Bulgaria said that Cyprus should pick up the costs of 28.5 million euros ($32.96 million) in claims by Bulgarian customers of Cyprus’ Olympic Insurance, which went bust and its offices in both countries liquidated.
There were some 9,500 unpaid claims in Bulgaria and 2,500 in Cyprus of some 15 million euros ($17.35 million) the Chinese news agency Xinhua said in a report on the issue, with Cypriot Financial Ombudsman Pavlos Ioannou saying he is considering asking his government to propose legislation to help the customers.
Olympic Insurance was based in Cyprus but most of its business was done in Bulgaria, where it had 9 percent of the market with 200,000 insured clients against damage to third parties who were left without coverage and had to purchase new policies from other companies.

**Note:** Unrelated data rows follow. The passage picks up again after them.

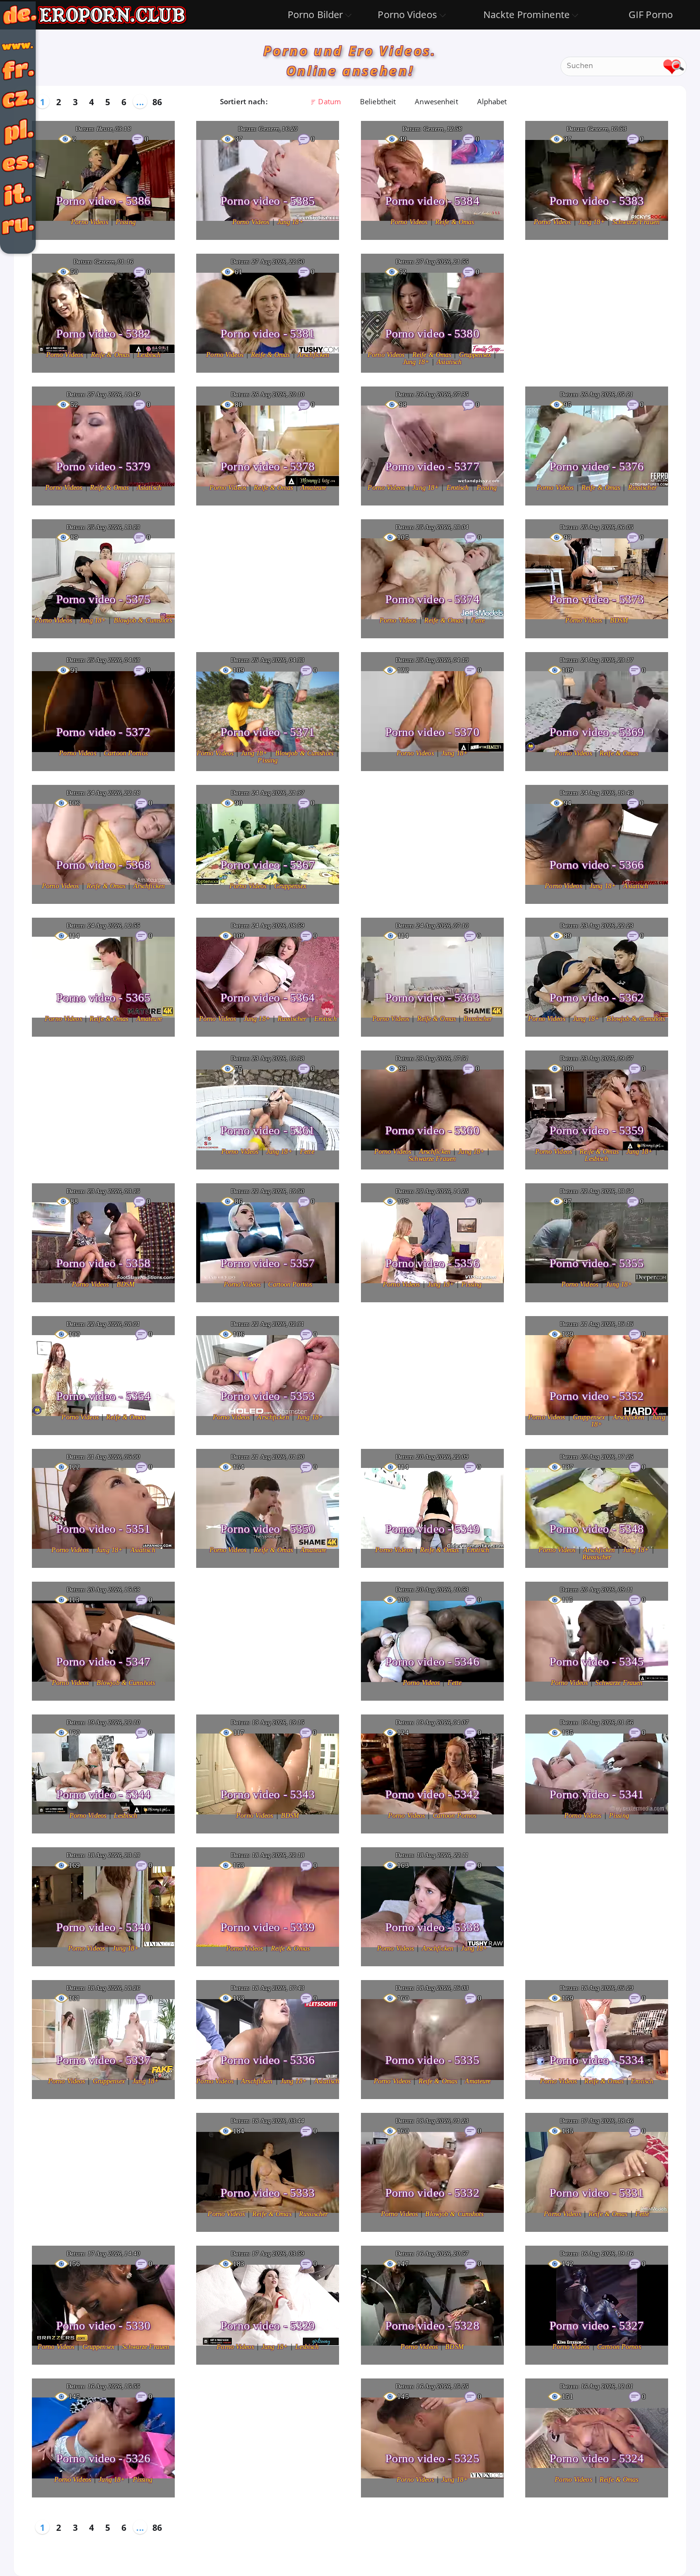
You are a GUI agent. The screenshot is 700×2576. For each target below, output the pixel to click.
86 (157, 102)
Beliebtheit (378, 101)
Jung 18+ (290, 222)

The Cyprus Mail published documents it said proved that the failure of the company could have been avoided if Cyprus’ supervisor of insurance companies was more diligent and spotted warnings about its owners shadowy activities with no report of where the monies paid by customers had gone.
The owner of Olympic’s Luxembourg based parent company, a Spanish citizen, was named in a June 2015 statement issued by Spain’s Comision Nacional del Mercado de Valores (CNMV), which supervises the country’s financial markets and warned investors his New York Securities Bank based in the Comoros Islands was not authorized to provide services detailed in Spain’s Securities Market Act, which include insurance services.
Yet, seven months later the Cypriot supervisor failed to heed the warning and he was allowed to buy all shares of Olympic Insurance, totaling almost 8 million, from its previous owner and become its new owner and manager, in January 2016.
An audit could not verify any of several claims about the company’s finances, including Brazilian sovereign bonds, immovable property, receivables and cash deposits in a shadowy bank in the Comoros islands which appeared to be his personal account.
Cypriot Auditor General Odysseas Michaelides said via Twitter that his office had spotted Olympic’s shortcomings when it carried out its audit for 2014 but didn’t explain why, if so, it was allowed to keep operating.
An official of the Cypriot Motor Insurance Fund, which has been set up by insurance companies to underwrite claims on insurance companies in case of insolvency, said the Fund may pay claims by Bulgarian clients of the company.